Segmentation strategies for passage retrieval in audio-visual documents

  • Authors:
  • Petra Galuščáková

  • Affiliations:
  • Charles University in Prague, Faculty of Mathematics and Physics, Prague, Czech Rep

  • Venue:
  • Proceedings of the 36th international ACM SIGIR conference on Research and development in information retrieval
  • Year:
  • 2013

Quantified Score

Hi-index 0.00

Visualization

Abstract

The importance of Information Retrieval (IR) in audio-visual recordings has been increasing with steeply growing numbers of audio-visual documents available on-line. Compared to traditional IR methods, this task requires specific techniques, such as Passage Retrieval which can accelerate the search process by retrieving the exact relevant passage of a recording instead of the full document.
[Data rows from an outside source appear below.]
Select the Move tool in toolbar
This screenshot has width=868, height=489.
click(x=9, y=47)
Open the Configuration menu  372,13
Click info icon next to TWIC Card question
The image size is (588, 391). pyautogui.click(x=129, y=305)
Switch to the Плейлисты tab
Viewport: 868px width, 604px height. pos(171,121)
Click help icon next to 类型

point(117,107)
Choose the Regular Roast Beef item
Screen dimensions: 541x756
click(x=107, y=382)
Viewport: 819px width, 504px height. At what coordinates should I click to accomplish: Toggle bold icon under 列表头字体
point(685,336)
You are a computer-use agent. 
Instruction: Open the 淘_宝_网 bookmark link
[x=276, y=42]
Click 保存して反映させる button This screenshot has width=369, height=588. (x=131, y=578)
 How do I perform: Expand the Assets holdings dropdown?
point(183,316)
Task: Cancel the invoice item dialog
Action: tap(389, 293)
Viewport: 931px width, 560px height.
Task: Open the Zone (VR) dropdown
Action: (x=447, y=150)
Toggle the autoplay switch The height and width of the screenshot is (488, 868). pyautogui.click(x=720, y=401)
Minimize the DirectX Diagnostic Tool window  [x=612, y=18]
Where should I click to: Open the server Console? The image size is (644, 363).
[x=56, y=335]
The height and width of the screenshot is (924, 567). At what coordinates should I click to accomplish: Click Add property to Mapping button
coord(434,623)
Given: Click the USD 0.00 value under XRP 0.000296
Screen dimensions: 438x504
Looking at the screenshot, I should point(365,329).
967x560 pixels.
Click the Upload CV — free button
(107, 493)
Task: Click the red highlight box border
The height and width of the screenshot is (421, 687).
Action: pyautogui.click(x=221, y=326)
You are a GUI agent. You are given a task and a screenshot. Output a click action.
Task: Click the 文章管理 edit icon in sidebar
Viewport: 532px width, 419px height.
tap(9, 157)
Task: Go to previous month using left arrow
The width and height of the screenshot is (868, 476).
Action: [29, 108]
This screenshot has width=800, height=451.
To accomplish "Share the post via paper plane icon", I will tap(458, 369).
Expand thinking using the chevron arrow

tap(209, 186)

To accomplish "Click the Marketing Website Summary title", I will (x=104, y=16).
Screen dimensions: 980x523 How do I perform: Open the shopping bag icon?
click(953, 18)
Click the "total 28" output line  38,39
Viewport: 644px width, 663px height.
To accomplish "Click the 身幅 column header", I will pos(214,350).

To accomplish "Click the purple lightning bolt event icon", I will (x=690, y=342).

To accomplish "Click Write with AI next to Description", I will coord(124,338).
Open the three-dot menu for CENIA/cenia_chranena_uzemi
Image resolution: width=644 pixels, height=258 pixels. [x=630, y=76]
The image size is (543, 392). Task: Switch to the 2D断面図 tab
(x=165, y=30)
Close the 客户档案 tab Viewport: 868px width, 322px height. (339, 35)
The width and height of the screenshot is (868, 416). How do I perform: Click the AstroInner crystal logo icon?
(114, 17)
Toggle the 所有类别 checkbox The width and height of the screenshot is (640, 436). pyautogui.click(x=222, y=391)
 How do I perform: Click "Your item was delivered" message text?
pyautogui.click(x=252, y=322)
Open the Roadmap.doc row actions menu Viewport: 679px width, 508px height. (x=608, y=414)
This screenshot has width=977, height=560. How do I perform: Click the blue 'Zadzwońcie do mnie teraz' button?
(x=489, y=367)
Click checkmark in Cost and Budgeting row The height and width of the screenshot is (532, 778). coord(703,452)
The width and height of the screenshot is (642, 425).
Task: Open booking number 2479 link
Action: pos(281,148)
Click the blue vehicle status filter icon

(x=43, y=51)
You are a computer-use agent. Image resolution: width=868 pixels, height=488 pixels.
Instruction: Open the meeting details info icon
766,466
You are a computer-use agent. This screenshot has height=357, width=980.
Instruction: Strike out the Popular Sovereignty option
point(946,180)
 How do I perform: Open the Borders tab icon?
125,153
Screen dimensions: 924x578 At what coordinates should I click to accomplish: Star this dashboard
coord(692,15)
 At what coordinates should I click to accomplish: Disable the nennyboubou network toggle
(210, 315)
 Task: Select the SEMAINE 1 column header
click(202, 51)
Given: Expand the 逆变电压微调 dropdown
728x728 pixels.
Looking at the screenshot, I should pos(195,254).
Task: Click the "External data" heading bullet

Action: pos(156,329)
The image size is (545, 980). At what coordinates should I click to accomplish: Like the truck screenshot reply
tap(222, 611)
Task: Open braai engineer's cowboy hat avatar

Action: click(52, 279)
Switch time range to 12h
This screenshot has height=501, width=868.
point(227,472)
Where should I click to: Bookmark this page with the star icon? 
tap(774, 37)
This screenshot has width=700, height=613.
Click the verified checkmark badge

In Passage Retrieval, full recordings are divided into shorter segments which serve as individual documents for the further IR setup. This technique also allows normalizing document length and applying positional information. It was shown that it can even improve retrieval results. In this work, we examine two general strategies for Passage Retrieval: blind segmentation into overlapping regular-length passages and segmentation into variable-length passages based on semantics of their content. Time-based segmentation was already shown to improve retrieval of textual documents and audio-visual recordings. Our experiments performed on the test collection used in the Search subtask of the Search and Hyperlinking Task in MediaEval Benchmarking 2012 confirm those findings and show that parameters (segment length and shift) tuning for a specific test collection can further improve the results. Our best results on this collection were achieved by using 45-second long segments with 15-second shifts. Semantic-based segmentation can be divided into three types: similarity-based (producing segments with high intra-similarity and low inter-similarity), lexical-chain-based (producing segments with frequent lexically connected words), and feature-based (combining various features which signalize a segment break in a machine-learning setting). In this work, we mainly focus on feature-based segmentation which allows exploiting various features from all modalities of the data (including segment length) in a single trainable model and produces segments which can eventually overlap. Our preliminary results show that even simple semantic-based segmentation outperforms regular segmentation. Our model is a decision tree incorporating the following features: shot segments, output of TextTiling algorithm, cue words (well, thanks, so, I, now), sentence breaks, and the length of the silence after the previous word. In terms of the MASP, the relative improvement over regular segmentation is more than 19%.